Most of us have seen Star Wars, where Han Solo flies into an asteroid belt and the tie fighters that follow him get smashed up because it is so hard to fly in an asteroid belt. He is warned by C3PO, his robot companion just how low the odds are of safely navigating it.
To see if that is true, let’s look at the asteroid belt in our own solar system! To get past Mars, NASA missions must navigate this asteroid belt. And even though real-life spacecraft are much too delicate to get hit by an asteroid, they’ve never had a problem whatsoever. This is because in our asteroid belt, the asteroids are usually still hundreds of thousands of miles apart. There are more “rocks” floating around than in other parts of our solar system, but NASA can easily navigate through them. Sorry, C3PO, the odds of successfully navigating an asteroid field is much higher than 3,720 to 1!
We say this all the time, because we see videos of weightless astronauts floating in the space station, or jumping about on the moon. But those astronauts that jump on the moon don’t go off endlessly in that direction, which would happen if there were no gravity. They are pulled back by the moon’s gravity, even though it is just a small fraction of the earth’s gravitational pull. And those astronauts on the space station are in orbit around the earth . . . because of gravity!
So there isn’t no gravity in space, there is less gravity!
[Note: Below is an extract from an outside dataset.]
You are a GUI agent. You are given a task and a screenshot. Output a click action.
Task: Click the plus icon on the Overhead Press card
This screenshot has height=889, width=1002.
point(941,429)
The Great Wall of China is often said to be the only man-made object visible from space. It makes sense that people would have said this, even centuries before we ever went into space. Though much of it is in ruins today, the Great Wall wall is said to be over 13,000 miles long. But astronauts have said again and again that they have great difficulty actually finding it.
Does as heavy object fall faster than a lighter one? What about a much lighter one? Check out this video clip where astronauts on the moon find out!
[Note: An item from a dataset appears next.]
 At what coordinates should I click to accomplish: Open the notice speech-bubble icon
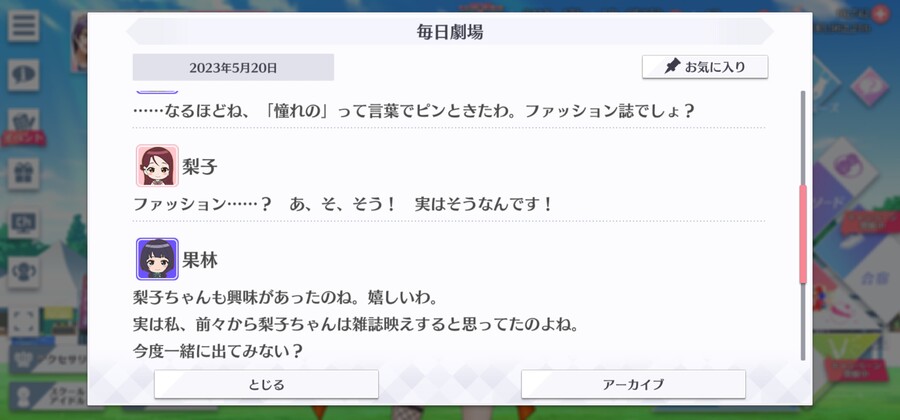pos(24,75)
During the Apollo 15 mission on the moon, Commander David Scott performed a science demonstration for all the world to see! He dropped a geologic hammer and a falcon feather and dropped them at the same time. Which do you think hit the ground first?
Is it possible to hear sounds in space? The short answer is no . . . mostly! ?
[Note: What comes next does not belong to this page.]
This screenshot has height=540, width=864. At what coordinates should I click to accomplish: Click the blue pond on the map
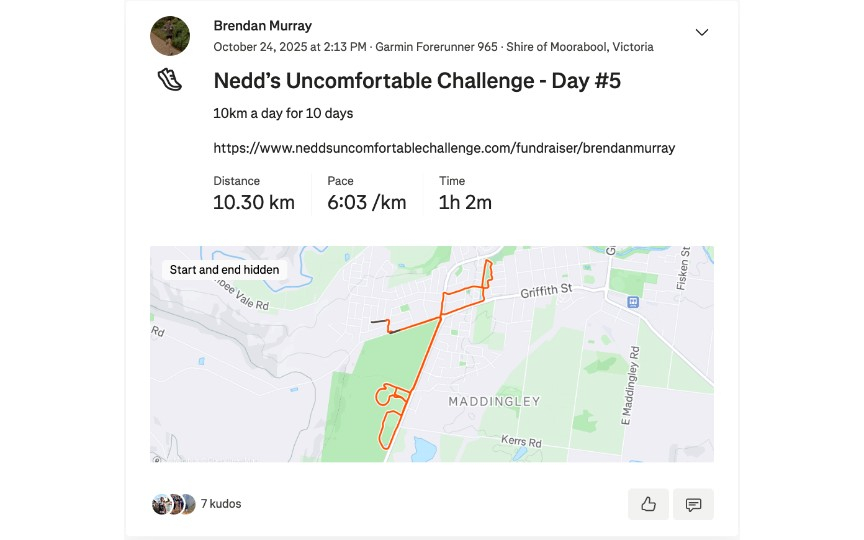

In almost every science fiction movies or TV show, you hear spaceships speeding through space or shooting laser beams. That is entertaining, but sound doesn’t work this way in real life. Sound doesn’t travel in a vacuum, and much of space is a vacuum, so that should be an easy answer.
But . . . to be completely correct, not all of space is a vacuum. It’s full of clouds of gas and dust that are the remains of old stars or the beginnings of new ones. And sometimes that gas is dense enough to carry sound waves, just not sound perceptible to humans.
We all reach for the yellow crayon when it’s time to draw the sun, right? And we know the sun is yellow because Superman gets his superpowers from a “yellow star.”
But light is a tricky thing! In space, the sun would appear white. By the time we see light from the sun, it has traveled 92,955,807 miles through space and through our atmosphere, which bends and filters light.